Segno di “barrato” nello spazio per l’indicazione degli oneri di sicurezza aziendali – Interpretazione possibile – Conseguenze (Artt. 86, 87)

TAR Palermo, 07.01.2016 n. 32
(testo integrale)

In via preliminare, deve essere chiarito che in relazione alla procedura di gara oggetto di controversia sussisteva l’obbligo di indicare espressamente gli oneri di sicurezza cd. interni o aziendali.
Secondo un consolidato orientamento giurisprudenziale, infatti, le norme legislative che impongono l’indicazione, in sede di presentazione dell’offerta, degli oneri di sicurezza (art. 86, comma 3 bis, e art. 87, comma 4, del d.lgs. n. 163/2006, art. 26, comma 6, del d.lgs. n. 81/2008) non si applicano agli appalti di servizi di cui all’allegato II B del d.lgs. n. 163/2006, in quanto non richiamate dall’art. 20, comma 1, fatta salva la diversa prescrizione contenuta nel bando (ex plurimis Consiglio di Stato, V, 2 ottobre 2014, n. 4907; III, 24 giugno 2014, n. 3196; 4 marzo 2014, n. 1030; TAR Calabria Catanzaro, 6 ottobre 2014, n. 1624; T.A.R. Piemonte, I, 22 novembre 2013, n. 1254; TAR Toscana. I, 20 febbraio 2014, n. 338).

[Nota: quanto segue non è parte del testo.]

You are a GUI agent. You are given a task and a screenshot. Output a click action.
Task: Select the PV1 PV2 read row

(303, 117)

Nel caso in esame, il punto 17.C del bando di gara espressamente richiamava le predette norme del Codice e chiedeva l’indicazione di tali oneri all’interno dell’offerta, il che porta ad escludere la fondatezza della doglianza formulata nel secondo motivo di impugnazione dal ricorrente, in relazione alla insussistenza dell’onere dichiarativo.
Tuttavia, il gravame è fondato quanto agli ulteriori motivi dedotti, laddove si afferma che l’apposizione del segnale “barrato” nell’offerta economica dell’associazione ricorrente doveva essere equiparato all’individuazione di oneri per un valore pari a zero.

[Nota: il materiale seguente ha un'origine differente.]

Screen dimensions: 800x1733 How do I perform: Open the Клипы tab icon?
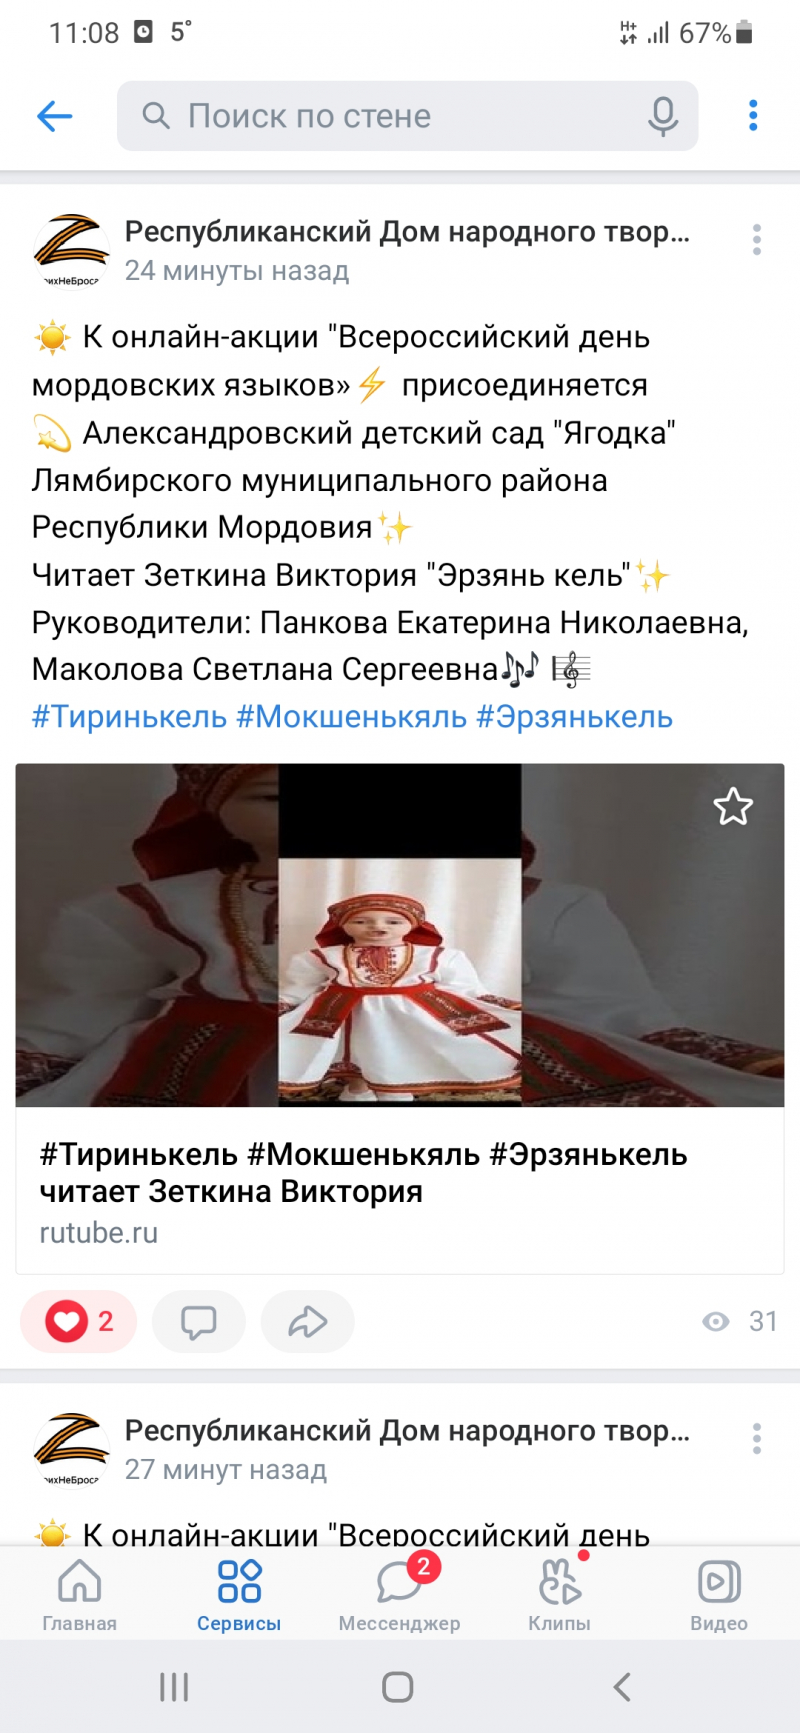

Come noto, in materia di appalti l’inesatta o equivoca osservanza delle previsioni del bando circa le modalità di presentazione delle offerte può essere causa di esclusione dalla procedura qualora vengano in rilievo previsioni rispondenti ad un particolare interesse della Pubblica amministrazione appaltante, o poste a garanzia della par condicio dei concorrenti.
Laddove, invece, non sia ravvisabile la lesione di un interesse pubblico effettivo e rilevante, va accordata preferenza al favor partecipationis, in coerenza con l’interesse pubblico al più ampio confronto concorrenziale (così, tra le tante, Cons. Stato, sez. V, 21 luglio 2015 n. 3611; 31 luglio 2012, n. 4334; 8 settembre 2008, n. 4252).
Applicando al caso in esame questi consolidati canoni ermeneutici, non può che rilevarsi la sostanziale completezza dell’offerta economica presentata dalla ricorrente, che ha chiaramente inteso indicare, attraverso l’apposizione di un segnale di “barra”, che non sussistevano oneri interni per la sicurezza in relazione all’appalto da affidare e che, quindi, essi erano pari a zero.
Non può, quindi, considerarsi legittimo il provvedimento espulsivo adottato, che ha ritenuto l’offerta presentata totalmente priva della richiesta indicazione degli oneri della sicurezza aziendale, in quanto contrastante con la chiara volontà dell’associazione partecipante, agevolmente desumibile dall’apposizione del segnale di “barrato”, di indicarli per un importo pari a zero.
Di conseguenza, ferme restando le ulteriori valutazioni della stazione appaltante in ordine alla congruità dell’importo così indicato rispetto al servizio oggetto di affidamento, il ricorso merita accoglimento e, per l’effetto, deve essere annullato l’impugnato provvedimento di esclusione.